Trump Treasury Secretary Steve Mnuchin Renounces Commitment to Glass-Steagall While Saying He Isn’t

Originally posted at Naked Capitalism

I’ve seen some pretty brazen performances over the years, but this one is a standout in a bad way. Steve Mnuchin tells Elizabeth Warren, with a straight face, that Trump’s campaign pledge to implement Glass Steagall has nada to do with breaking up banks. He also makes the utterly false claim that separating commercial and investment banks would hurt small bank lending. The integration between small business activities and investment banking is nada, save at most for brokerage and investmetn management targeting the more successful small business owners. That has bupkis to do with lending.

In fact, we’ve discussed repeatedly that large and even medium sized banks have exited small business lending almost entirely. Nothing Trump can do will bring it back because they don’t have the infrastructure and don’t want to rebuild it. In the hoary old ages of my youth, the big banks had tow year credit officer training programs. Among other things, some graduates of those courses would eventually become branch manager, which in those days had more autonomy than now. One of their big jobs was to review and approve more complex, character-based loans, meaning to small businesses and local developers.
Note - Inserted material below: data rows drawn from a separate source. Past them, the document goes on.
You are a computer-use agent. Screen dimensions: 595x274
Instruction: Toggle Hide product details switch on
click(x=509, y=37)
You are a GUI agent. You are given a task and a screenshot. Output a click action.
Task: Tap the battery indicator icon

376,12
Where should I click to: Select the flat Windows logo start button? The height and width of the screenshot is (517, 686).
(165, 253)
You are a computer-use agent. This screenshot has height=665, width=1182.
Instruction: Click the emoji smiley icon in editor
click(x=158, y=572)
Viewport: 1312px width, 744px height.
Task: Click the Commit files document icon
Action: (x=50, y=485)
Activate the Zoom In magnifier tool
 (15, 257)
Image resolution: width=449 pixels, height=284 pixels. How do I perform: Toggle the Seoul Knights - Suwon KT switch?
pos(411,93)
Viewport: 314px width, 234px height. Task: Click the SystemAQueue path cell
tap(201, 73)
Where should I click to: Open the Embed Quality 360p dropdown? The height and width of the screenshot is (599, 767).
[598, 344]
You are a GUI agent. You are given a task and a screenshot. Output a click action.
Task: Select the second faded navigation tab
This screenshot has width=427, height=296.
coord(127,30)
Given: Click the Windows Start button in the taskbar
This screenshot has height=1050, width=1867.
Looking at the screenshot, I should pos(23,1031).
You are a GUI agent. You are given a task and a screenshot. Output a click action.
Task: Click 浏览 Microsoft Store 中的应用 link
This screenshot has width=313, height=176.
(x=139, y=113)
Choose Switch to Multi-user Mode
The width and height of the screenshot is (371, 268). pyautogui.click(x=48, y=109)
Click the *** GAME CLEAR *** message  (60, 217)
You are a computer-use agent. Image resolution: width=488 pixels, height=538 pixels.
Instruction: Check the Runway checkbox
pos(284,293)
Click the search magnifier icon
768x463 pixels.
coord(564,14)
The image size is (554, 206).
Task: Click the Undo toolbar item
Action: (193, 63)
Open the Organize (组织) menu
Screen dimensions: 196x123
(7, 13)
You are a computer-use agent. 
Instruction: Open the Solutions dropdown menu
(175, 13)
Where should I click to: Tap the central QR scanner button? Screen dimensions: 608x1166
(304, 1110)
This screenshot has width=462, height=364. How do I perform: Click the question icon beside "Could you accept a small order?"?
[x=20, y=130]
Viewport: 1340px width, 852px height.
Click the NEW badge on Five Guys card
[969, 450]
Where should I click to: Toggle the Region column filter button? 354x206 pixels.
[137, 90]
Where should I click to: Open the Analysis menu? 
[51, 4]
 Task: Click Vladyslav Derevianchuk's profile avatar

Thanks to Wall Street poaching more credit officers during the debt market boom of the 1980s, the rise of securitization, and the tender ministrations of consultants like McKinsey, banks moved away from the model of the branch manager as expert in his local economy and accordingly having some latitude to extend credit to branches as retail stores offering standardized products, and lending based on FICO scores. Lending to small businesses in this model dwindled to lending against collateral, like the owner’s residential or business real estate or other company assets that have resale value. Cash flow based lending has become rare save for much larger businesses than in the past.

So what is the real reason for refusing to break up the banks? The big reason is is deprive the very large capital markets players of the ability to use bank deposits to fund derivative positions.

Do watch this exchange with Warren. As the lawyers like to say, res ipsa loquitur.